Ancient Supernoval Stardust Is Found in Magnetic Bacterial Crystals

Radioactive crystals left behind by ancient bacteria tell us about a long-ago supernova nearby.
Artist conception of stardust falling on the ocean (photo: DAVID CARILLET)

About 2.6 million years ago, a gigantic star exploded 300 light years away from earth. The explosion was close enough that if we’d been here, we might well have seen its flash in the sky. As our solar system passed through the cloud of stardust left behind some of its radioactive iron-60 particles fell through the atmosphere, settling at the bottom of the ocean where it amazingly still remains thanks to some hungry ancient bacteria. And the timing of the blast is particularly intriguing because it aligns with a major oceanic extinction event on earth. Toxic stardust could explain it.


Iron-60 isn’t native to our world. It comes only from supernovae, and it was found in our Pacific oceanic crust in 2004.

Initial attempts to figure out when the stardust arrived were unsuccessful because its iron-60 particles were in sediment that builds up at the stately rate of a millimeter every million years. That makes any kind of precise measurement and analysis difficult.

The explosion wasn’t properly dated until recently in a study from the Proceedings of the National Academy of Sciences (PNAS). A more measurable, faster-growing kind of sediment — it goes from 10 to 20 meters every million years — allowed scientists to nail down the timing. (The study also revealed that it took 800 million years for the solar system to pass through the stardust cloud.) But these scientists aren’t the heroes of our story.

The reason the iron-60 hasn’t oxidized into and broken down is that its nano-scale particles were ingested by a particular type of bacteria — our heroes — that fed on them. These bacteria are unusual in that they grow dozens of itty-bitty bar magnets, actually crystals of oxygen and iron. When the bacteria die, what’s left behind are the crystals, and that’s where scientists found the telltale signs our exploding star.

So a long-ago lunch of the most tiny iron-hungry bacteria turns out to have led us to something utterly huge: a massive nearby star explosion that fairly rocked our world nearly three million years ago.

◆ ◆ ◆ ◆

▸ Work required:
Answer these questions using the article on the ancient supernova.
1. How far from Earth did the star explode?
2. In what year was iron-60 found in the Pacific oceanic crust?
3. What are the tiny bar magnets grown by the bacteria actually made of?

▸ Collected data entries:
◆ ◆ ◆ ◆

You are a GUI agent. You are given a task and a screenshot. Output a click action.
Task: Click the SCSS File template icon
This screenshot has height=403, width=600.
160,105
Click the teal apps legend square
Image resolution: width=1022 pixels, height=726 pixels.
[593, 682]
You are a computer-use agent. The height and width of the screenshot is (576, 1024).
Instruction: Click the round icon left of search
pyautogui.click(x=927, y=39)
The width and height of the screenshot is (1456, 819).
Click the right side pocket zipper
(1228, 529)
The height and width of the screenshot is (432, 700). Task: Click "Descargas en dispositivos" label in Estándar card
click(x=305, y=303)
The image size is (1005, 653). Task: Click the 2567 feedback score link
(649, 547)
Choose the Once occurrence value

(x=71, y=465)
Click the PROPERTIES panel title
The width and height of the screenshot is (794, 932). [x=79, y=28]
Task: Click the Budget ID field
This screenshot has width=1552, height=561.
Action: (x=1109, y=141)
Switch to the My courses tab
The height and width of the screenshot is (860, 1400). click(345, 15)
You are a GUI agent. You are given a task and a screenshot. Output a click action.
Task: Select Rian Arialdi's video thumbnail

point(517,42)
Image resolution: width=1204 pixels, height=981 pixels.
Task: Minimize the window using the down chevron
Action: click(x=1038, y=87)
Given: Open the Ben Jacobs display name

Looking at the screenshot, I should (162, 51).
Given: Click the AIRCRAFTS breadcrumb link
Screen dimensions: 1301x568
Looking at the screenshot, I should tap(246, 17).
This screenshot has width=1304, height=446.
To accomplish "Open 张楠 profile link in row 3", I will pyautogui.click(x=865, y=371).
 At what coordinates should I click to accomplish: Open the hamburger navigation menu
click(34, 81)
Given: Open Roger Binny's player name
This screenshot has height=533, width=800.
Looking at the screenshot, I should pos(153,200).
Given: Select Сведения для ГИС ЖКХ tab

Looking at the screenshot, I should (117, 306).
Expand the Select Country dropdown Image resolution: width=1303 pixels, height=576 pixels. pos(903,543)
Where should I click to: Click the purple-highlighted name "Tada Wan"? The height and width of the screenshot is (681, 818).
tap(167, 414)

◆ ◆ ◆ ◆

▸ Response to the task:
1. 300 light years
2. 2004
3. Crystals of oxygen and iron